INSTRUCTION: Render the items as a numbered list, starting at the line that contains "Task: Go to next failed test" and ending after the line that contains "Action: click(971, 50)". Omit the pictures and any blank lines.

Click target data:
====

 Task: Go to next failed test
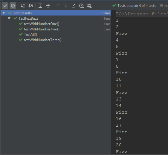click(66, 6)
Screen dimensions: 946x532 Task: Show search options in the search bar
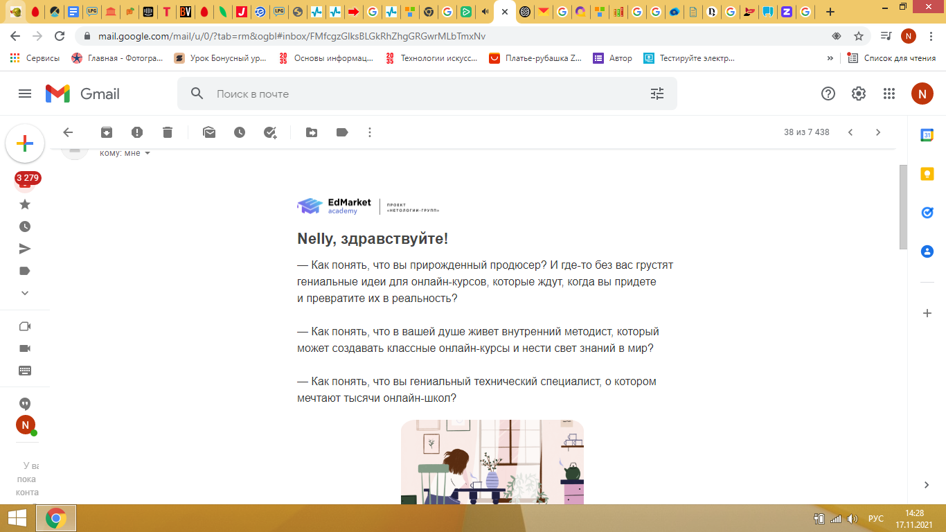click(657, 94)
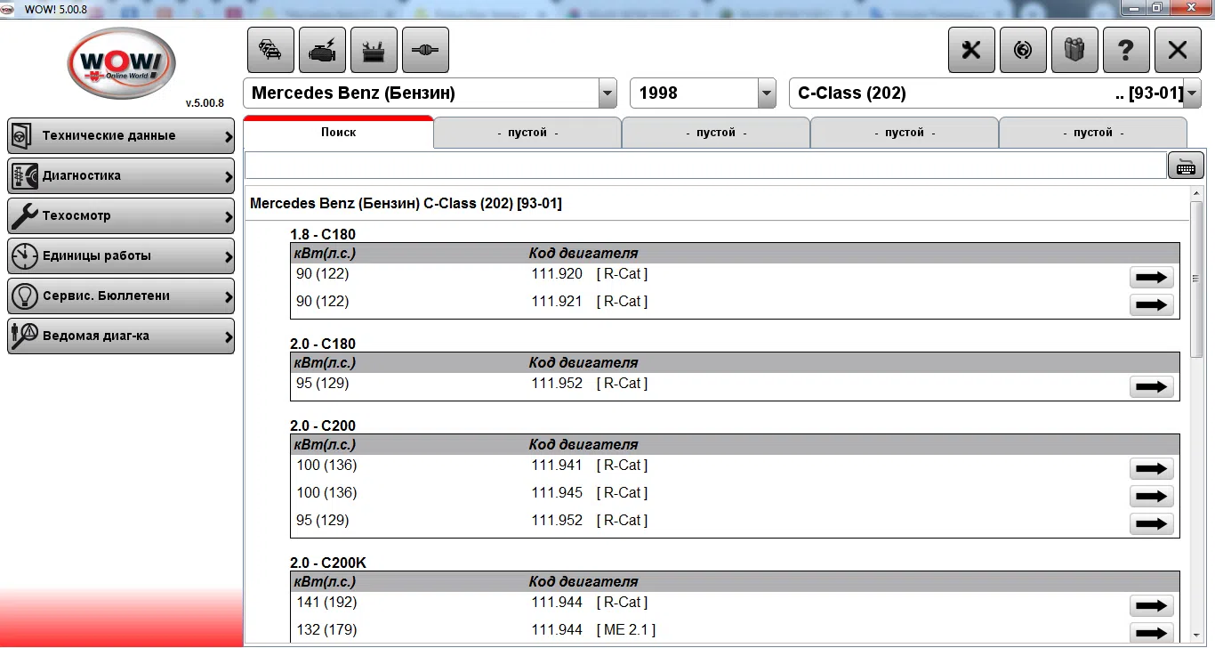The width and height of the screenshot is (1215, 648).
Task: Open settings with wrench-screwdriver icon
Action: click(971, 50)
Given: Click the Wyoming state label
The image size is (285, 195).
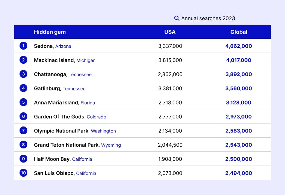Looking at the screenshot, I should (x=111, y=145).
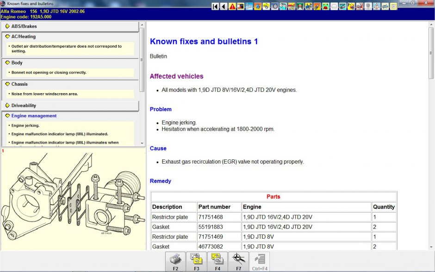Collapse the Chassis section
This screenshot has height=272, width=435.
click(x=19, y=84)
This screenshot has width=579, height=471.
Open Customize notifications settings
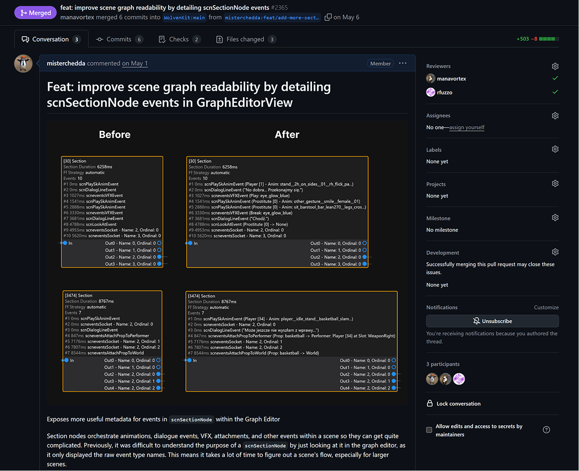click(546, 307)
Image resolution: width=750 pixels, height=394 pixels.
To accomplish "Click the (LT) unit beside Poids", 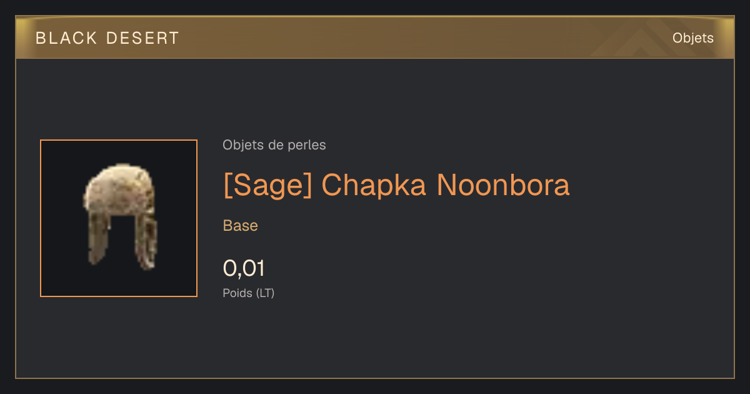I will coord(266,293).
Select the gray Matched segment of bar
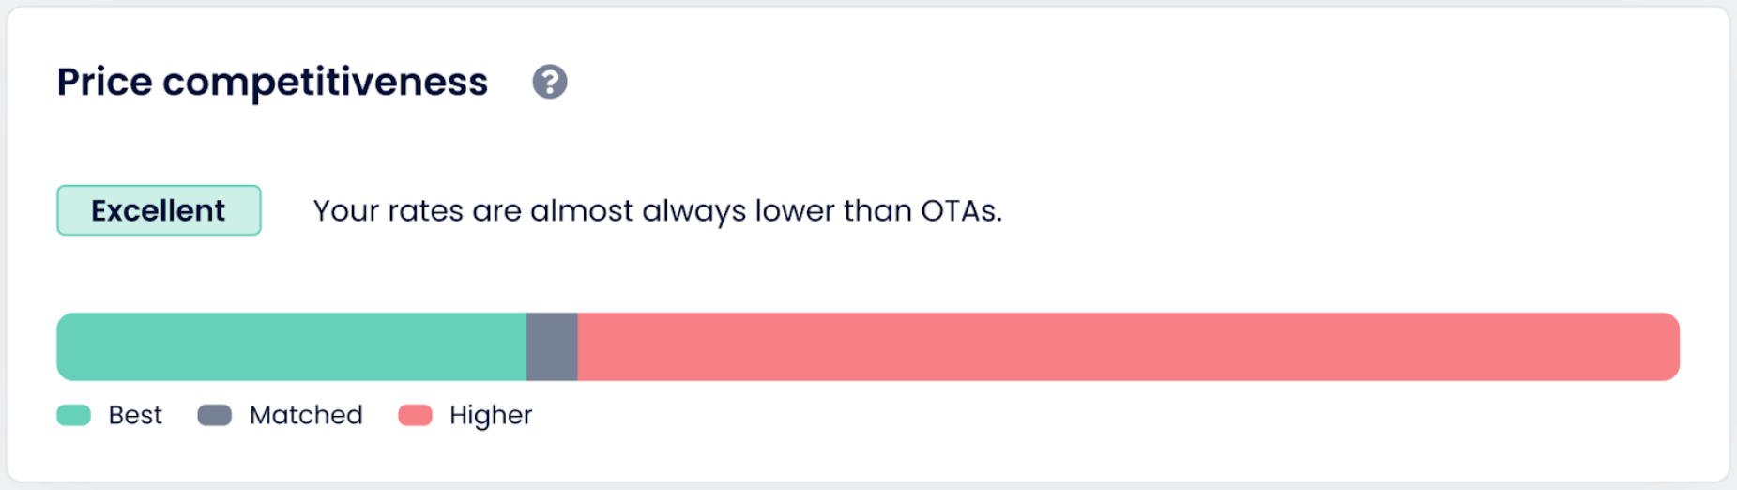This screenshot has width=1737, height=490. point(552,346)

====

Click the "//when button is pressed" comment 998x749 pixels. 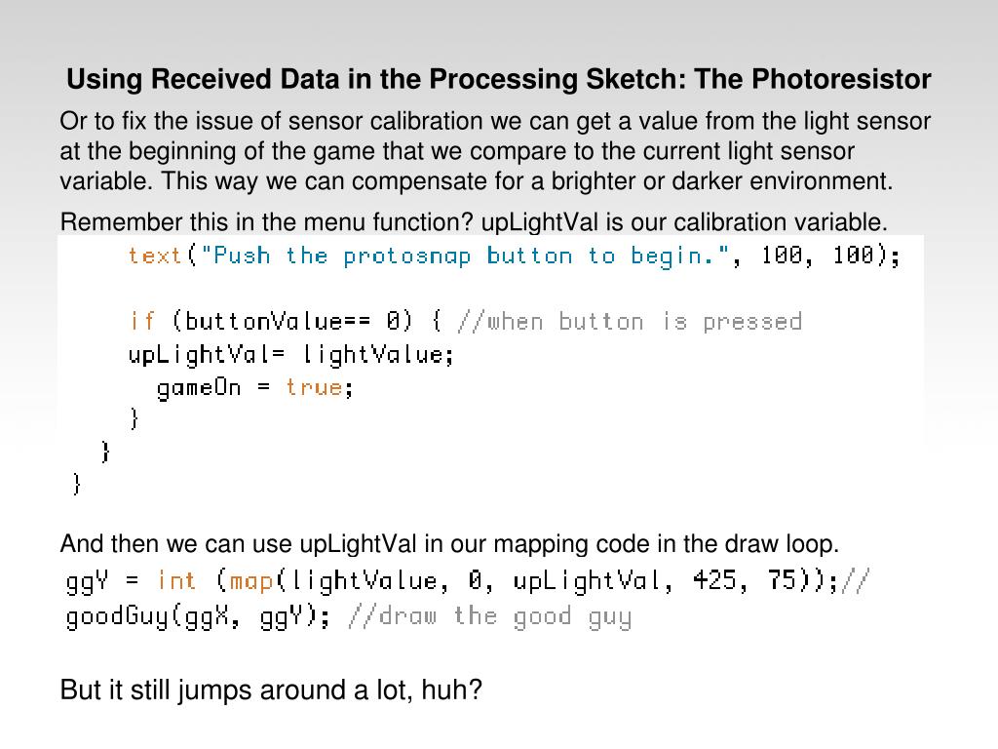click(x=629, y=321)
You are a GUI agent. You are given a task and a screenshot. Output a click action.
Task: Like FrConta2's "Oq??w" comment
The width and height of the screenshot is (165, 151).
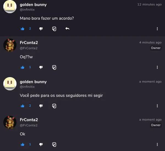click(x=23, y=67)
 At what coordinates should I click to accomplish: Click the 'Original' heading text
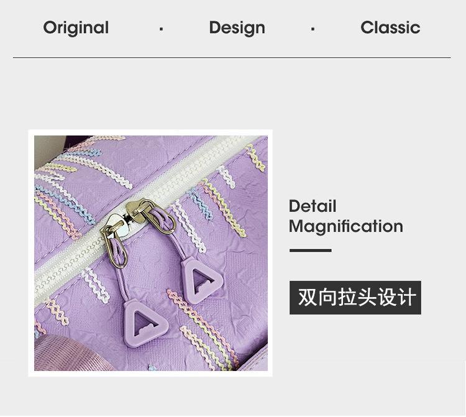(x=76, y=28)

====

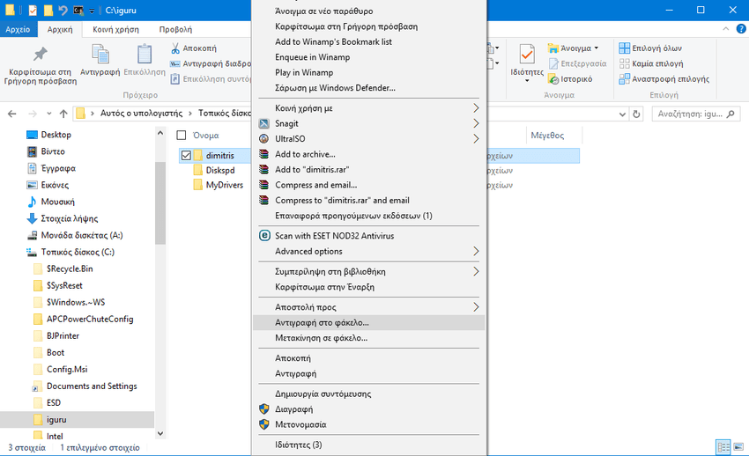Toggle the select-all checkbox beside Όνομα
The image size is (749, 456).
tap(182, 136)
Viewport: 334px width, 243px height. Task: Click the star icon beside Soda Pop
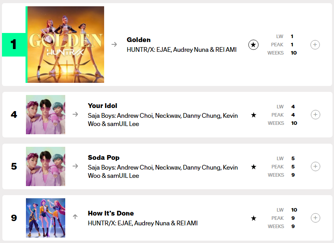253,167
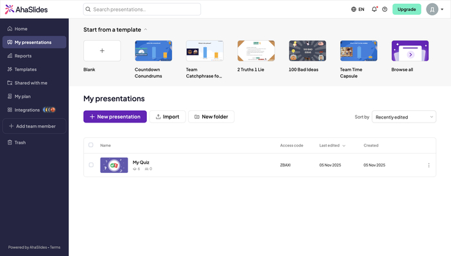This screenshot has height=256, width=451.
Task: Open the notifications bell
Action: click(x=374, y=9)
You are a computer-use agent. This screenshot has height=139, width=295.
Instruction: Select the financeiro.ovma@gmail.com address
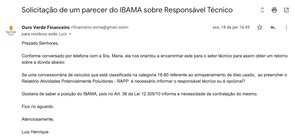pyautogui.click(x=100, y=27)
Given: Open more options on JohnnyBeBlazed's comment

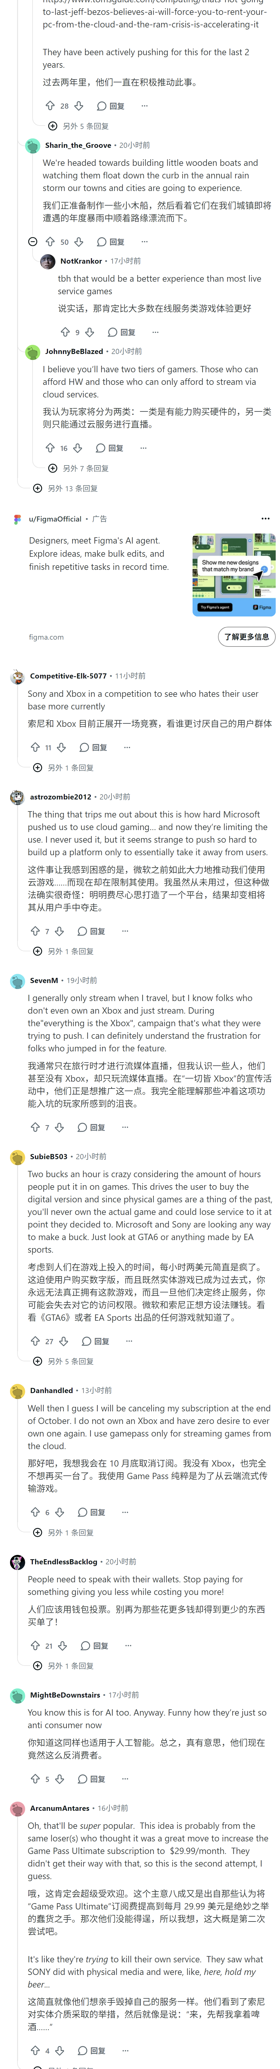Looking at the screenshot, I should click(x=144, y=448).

====

WORKED ANSWER:
1.  Task: Go to next failed test
2. click(66, 6)
3. Screen dimensions: 946x532 Task: Show search options in the search bar
4. click(657, 94)
5. The width and height of the screenshot is (1215, 648).
6. Task: Open settings with wrench-screwdriver icon
7. Action: click(971, 50)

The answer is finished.